Il racconto di Giorgio (premessa: ne diamo per scontata l’attendibilità e l’autenticità) può essere utile per capire alcuni passaggi chiave che indussero molti dei giovani della cosiddetta generazione del ’77 a imboccare la strada della lotta armata, con tutto il carico di rabbia, delusione, frustrazione che accompagnò molti (non tutti) in questa scelta. Nelle prime pagine del libro Giorgio racconta le sue prime azioni da “autonomo”, i primi espropri proletari all’insegna sì del pane, ma anche delle rose che nell’episodio narrato assumono le sembianze di un prezioso paio di jeans Levi’s. L’esproprio proletario come prima, primissima forma di radicalizzazione del comportamento quotidiano, a cui segue l’intento di “alzare il tiro”, perché nella nostra testa questo voleva dire andare avanti, continuare, radicalizzarsi […] Voleva dire impugnare pistole vere. E lo facemmo molto presto. Seguono le manifestazioni a cui si va con le pistole nella cintura, la polizia che spara ad altezza d’uomo, gli autonomi che rispondono, passamontagna in testa, ginocchia piegate, entrambe le mani a reggere il calcio dell’arma. Segue l’attività di armamento, che consiste nell’assaltare i depositi, le armerie o, più “semplicemente”, nel disarmare la guardia giurata di turno, un giochetto da ragazzi. Segue poi la domanda fatidica, quella che a un certo punto ti pone uno che conosci, uno che vedi nei circoli e nei cortei. Uno che sa che a te interessa un certo discorso e allora ti prende in disparte e ti chiede: Sei disposto a entrare subito nella nostra organizzazione?
Poi viene il lento, graduale passaggio alla clandestinità e i primi compiti come membro organico dell’organizzazione. La vita da clandestino, da grigio travet della lotta armata, la rinuncia agli affetti, l’isolamento dal mondo di prima, la solitudine.

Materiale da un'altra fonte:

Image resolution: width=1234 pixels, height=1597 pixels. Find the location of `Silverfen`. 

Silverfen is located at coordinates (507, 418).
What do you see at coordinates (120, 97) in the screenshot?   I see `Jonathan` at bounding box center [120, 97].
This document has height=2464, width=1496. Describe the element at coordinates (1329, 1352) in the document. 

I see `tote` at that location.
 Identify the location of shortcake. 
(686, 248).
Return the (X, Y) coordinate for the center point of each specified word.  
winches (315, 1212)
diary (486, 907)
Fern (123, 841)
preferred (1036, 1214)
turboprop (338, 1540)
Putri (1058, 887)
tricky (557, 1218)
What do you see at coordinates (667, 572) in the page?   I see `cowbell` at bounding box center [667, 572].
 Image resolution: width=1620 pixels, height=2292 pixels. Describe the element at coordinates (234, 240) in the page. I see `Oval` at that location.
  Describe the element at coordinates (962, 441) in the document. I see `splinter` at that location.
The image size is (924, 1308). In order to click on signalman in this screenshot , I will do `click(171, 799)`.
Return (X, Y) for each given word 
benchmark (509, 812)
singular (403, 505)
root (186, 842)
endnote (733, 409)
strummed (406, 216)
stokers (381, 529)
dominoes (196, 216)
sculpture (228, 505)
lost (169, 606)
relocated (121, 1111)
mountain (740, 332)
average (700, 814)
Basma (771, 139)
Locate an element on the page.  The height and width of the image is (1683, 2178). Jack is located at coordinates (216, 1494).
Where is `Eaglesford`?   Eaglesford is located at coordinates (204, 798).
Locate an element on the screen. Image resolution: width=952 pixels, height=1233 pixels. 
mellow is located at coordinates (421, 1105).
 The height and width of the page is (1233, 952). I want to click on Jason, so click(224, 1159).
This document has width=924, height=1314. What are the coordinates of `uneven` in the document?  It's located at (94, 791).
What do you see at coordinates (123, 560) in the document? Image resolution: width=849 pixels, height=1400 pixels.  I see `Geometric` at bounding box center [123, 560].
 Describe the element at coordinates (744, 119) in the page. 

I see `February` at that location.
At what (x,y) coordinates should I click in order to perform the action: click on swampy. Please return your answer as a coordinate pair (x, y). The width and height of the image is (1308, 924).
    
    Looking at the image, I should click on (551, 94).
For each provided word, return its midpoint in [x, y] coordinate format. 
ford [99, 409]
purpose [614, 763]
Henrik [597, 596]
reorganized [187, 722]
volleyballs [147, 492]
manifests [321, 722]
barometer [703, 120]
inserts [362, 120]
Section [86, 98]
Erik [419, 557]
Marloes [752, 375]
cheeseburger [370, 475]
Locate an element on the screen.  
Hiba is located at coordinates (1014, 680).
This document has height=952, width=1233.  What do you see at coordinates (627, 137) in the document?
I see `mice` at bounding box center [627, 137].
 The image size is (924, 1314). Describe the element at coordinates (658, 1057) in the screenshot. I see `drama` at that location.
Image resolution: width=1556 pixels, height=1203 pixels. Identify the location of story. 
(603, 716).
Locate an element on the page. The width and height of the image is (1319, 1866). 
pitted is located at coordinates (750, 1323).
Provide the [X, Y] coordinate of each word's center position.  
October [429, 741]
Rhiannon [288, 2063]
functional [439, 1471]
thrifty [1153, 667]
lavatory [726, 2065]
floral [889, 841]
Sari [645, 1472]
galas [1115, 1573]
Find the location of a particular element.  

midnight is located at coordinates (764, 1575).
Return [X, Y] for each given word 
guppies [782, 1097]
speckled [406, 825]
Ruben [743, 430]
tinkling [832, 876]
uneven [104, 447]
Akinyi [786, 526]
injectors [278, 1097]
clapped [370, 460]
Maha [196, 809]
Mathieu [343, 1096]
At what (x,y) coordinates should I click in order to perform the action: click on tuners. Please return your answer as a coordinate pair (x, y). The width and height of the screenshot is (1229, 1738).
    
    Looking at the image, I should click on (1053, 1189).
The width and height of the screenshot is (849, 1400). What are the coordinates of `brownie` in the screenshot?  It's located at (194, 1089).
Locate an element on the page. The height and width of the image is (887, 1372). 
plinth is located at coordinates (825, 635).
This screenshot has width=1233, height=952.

Il tutto raccontato nell’unico modo possibile, ed è questo l’altro motivo per cui vale la pena leggere il libro in questione. Non c’è un filo di retorica in queste pagine, nessun autocompiacimento, nessuna autocommiserazione, nessuna apologia, nessun intento propagandistico. Giorgio racconta la sua storia come meglio non potrebbe fare, fornendo una testimonianza preziosa, priva di qualsiasi intento pedagogico, ricca al contrario di spunti di riflessione sul salto generazionale verificatosi nella seconda metà degli anni Settanta, capace di modificare i tratti genetici della lotta armata rispetto a quelli delle origini (vedi le considerazioni di Giorgio a proposito delle differenze tra la sua generazione e quella precedente in merito al tema della centralità della classe operaia, della fabbrica, nei destini della lotta armata).
Da leggere, quindi. A patto che chi decide di farlo si sia prima svuotato di pregiudizi e diffidenze, e sia mosso alla lettura di queste Memorie solo dal desiderio di capire, senza troppi inutili moralismi.